Supplied data |
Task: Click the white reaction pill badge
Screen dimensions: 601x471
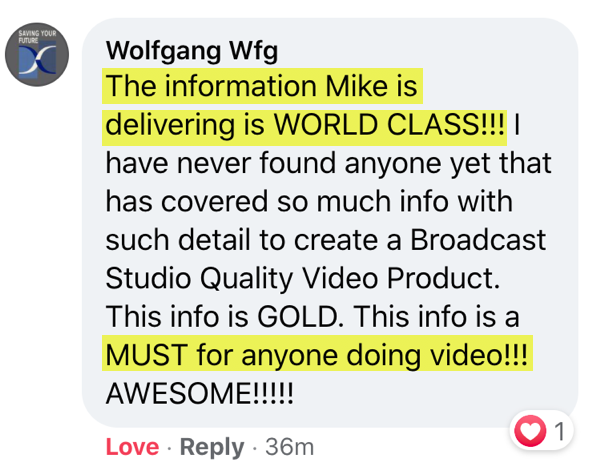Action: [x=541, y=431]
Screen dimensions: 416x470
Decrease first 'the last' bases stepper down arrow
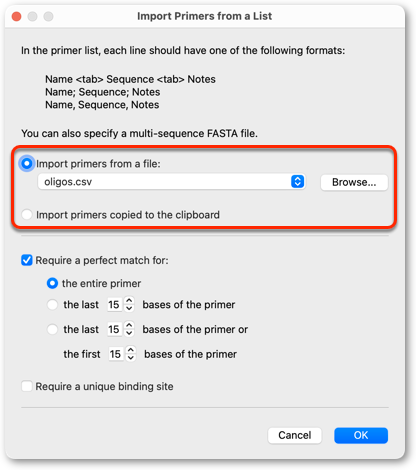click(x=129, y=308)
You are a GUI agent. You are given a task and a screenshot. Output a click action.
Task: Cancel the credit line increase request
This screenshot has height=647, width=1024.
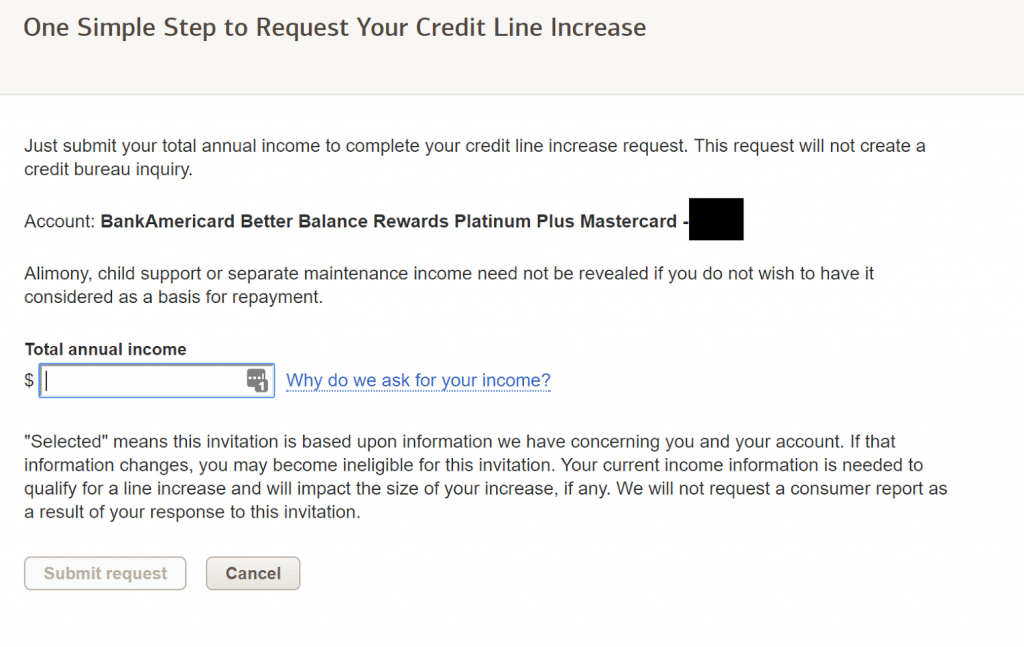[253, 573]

* * *

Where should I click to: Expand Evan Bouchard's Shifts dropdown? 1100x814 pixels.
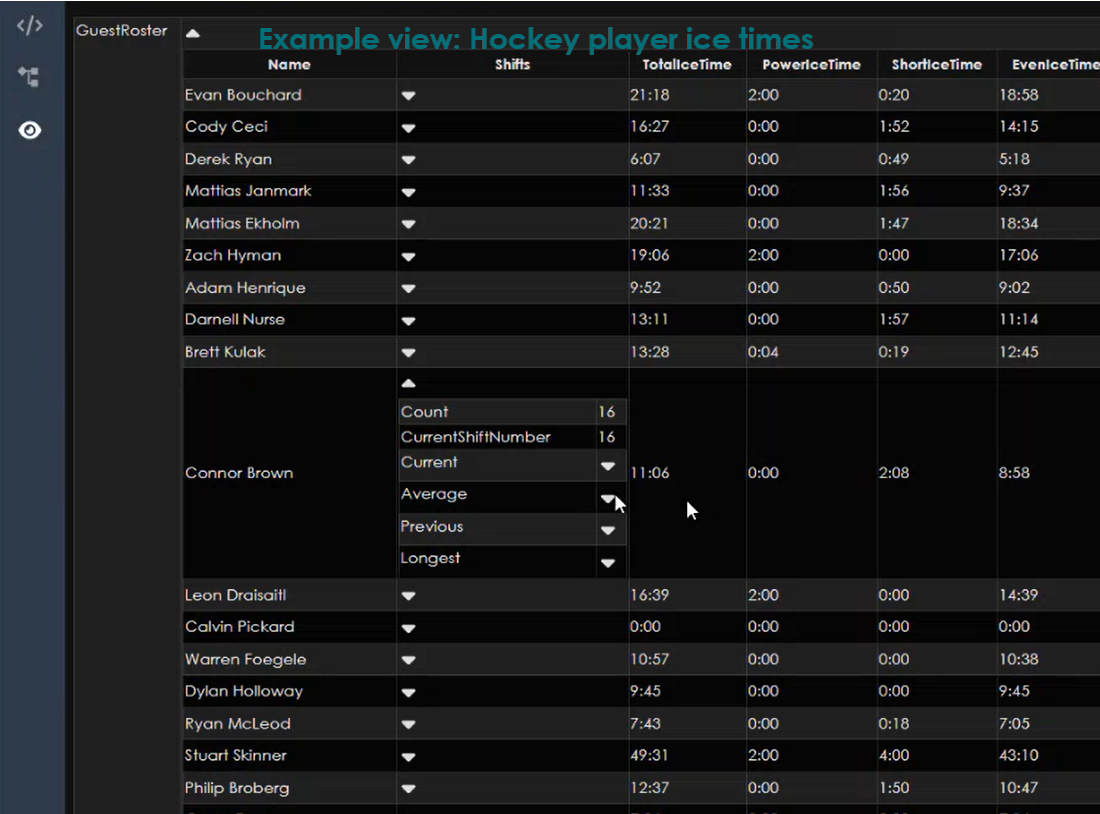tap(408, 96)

Required work |
Transcribe only the lines above that start at the line containing "Task: Click the white reaction pill badge" and end at the line containing "Task: Cancel the credit line increase request". Omit pictures.

Answer section |
Task: Click the white reaction pill badge
Screen dimensions: 601x471
Action: [x=541, y=431]
Screen dimensions: 416x470
Decrease first 'the last' bases stepper down arrow
click(x=129, y=308)
You are a GUI agent. You are given a task and a screenshot. Output a click action.
Task: Cancel the credit line increase request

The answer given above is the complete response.